- [Input records]:
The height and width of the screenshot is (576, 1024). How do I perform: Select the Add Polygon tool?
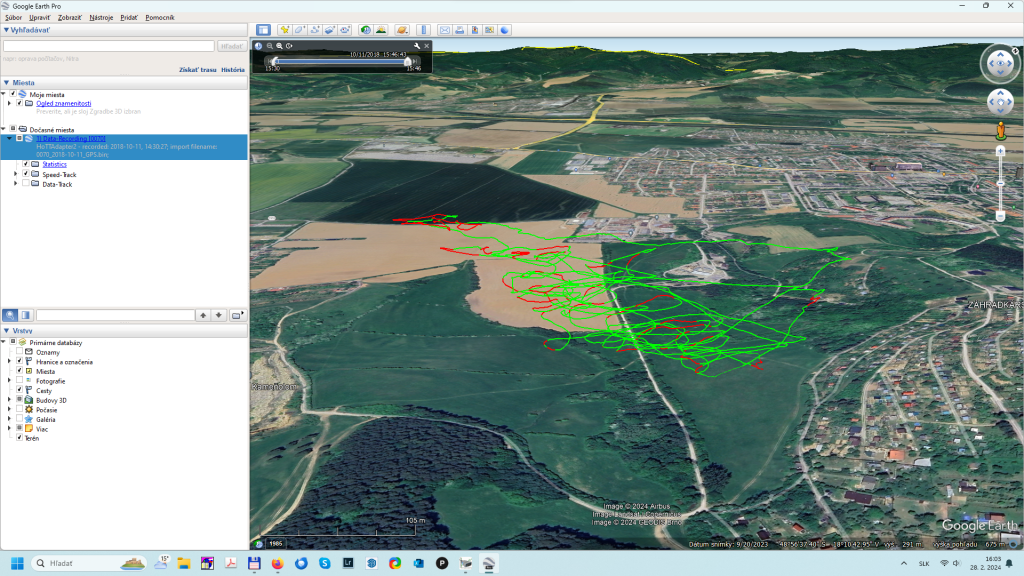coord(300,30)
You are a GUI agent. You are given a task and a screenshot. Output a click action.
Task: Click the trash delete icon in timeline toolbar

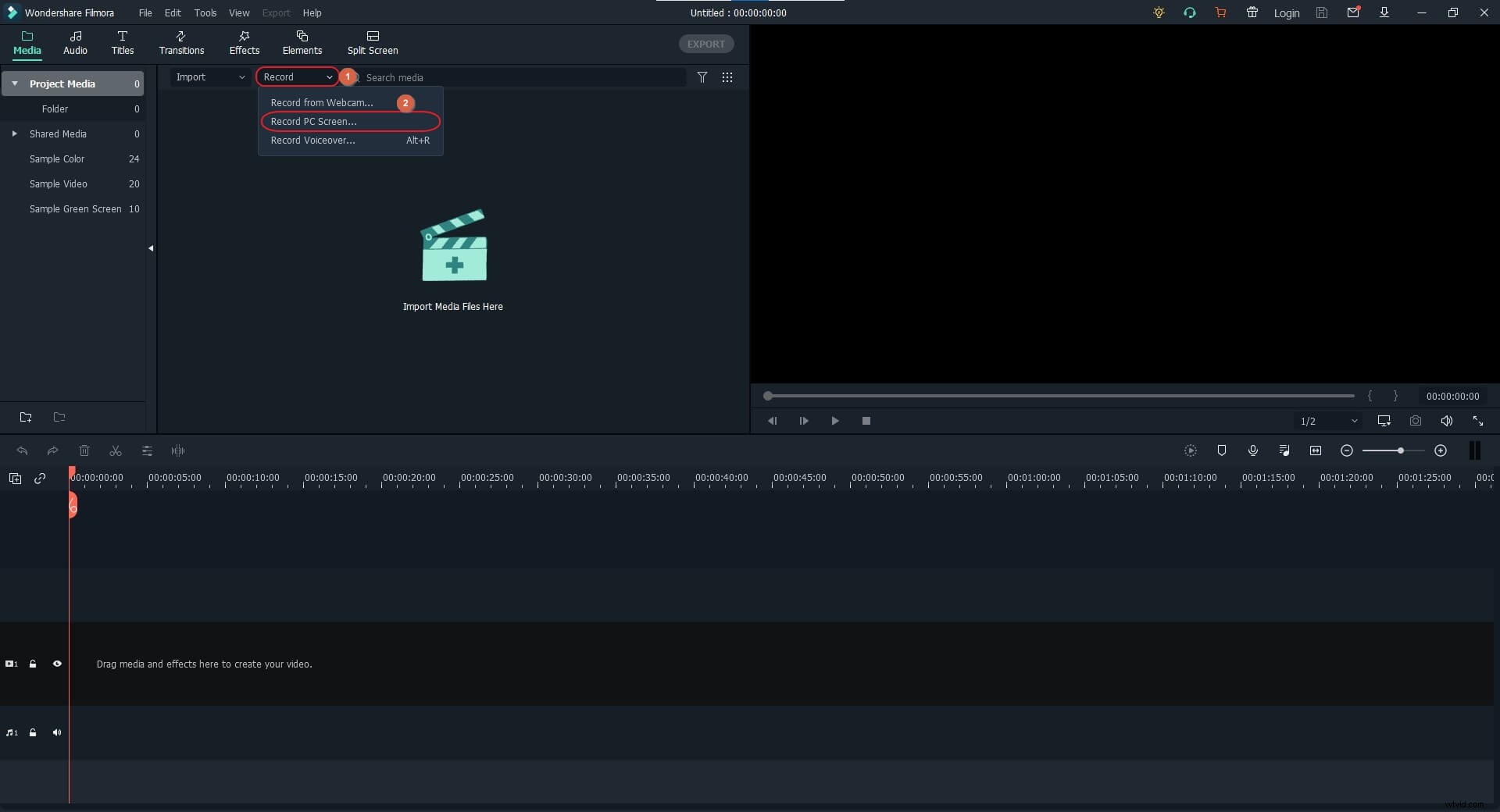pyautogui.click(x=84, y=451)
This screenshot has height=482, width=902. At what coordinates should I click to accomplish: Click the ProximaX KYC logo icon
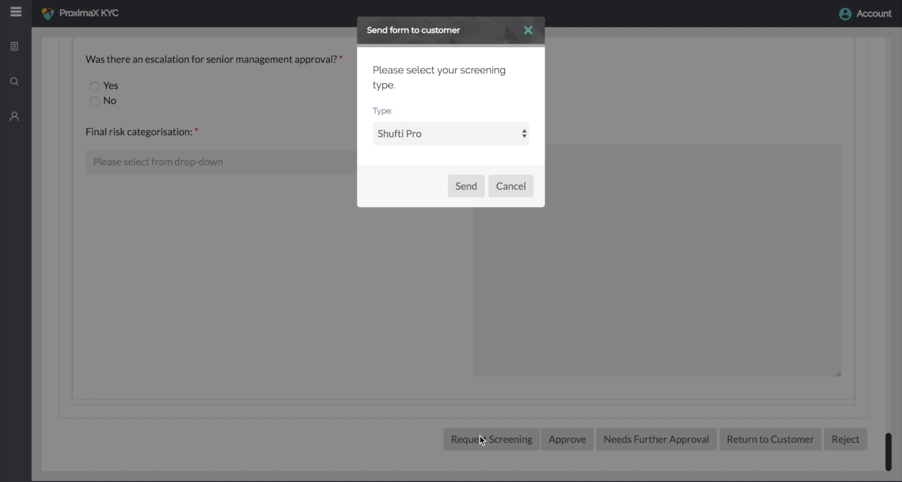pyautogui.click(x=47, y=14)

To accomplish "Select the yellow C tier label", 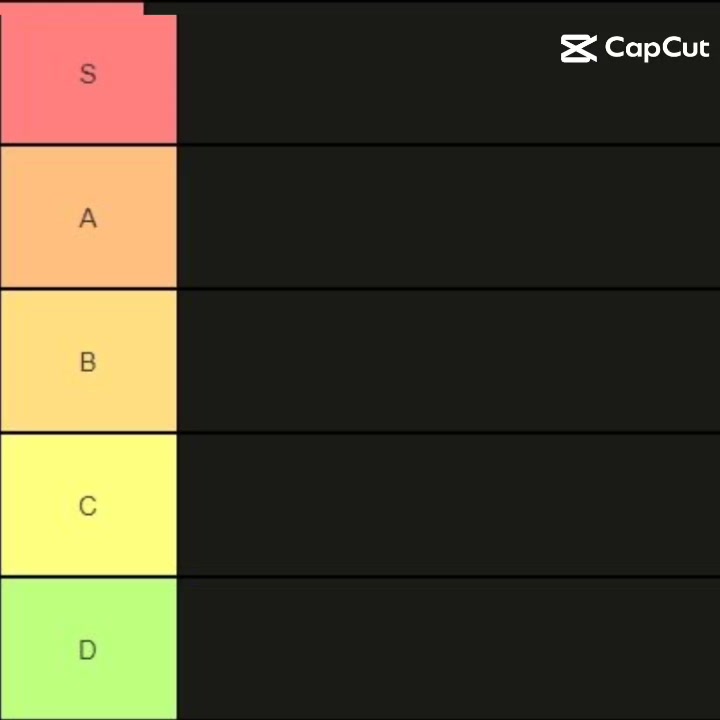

- [Exercise details]: Exactly the lines from the one holding "You are a GUI" through the last line of the entries must be set down, with nothing added and no pictures.

- [Result]:
You are a GUI agent. You are given a task and a screenshot. Output a click action.
Task: Click the trash delete icon in timeline toolbar

pyautogui.click(x=84, y=451)
This screenshot has height=482, width=902. At what coordinates should I click to accomplish: Click the ProximaX KYC logo icon
pyautogui.click(x=47, y=14)

To accomplish "Select the yellow C tier label", 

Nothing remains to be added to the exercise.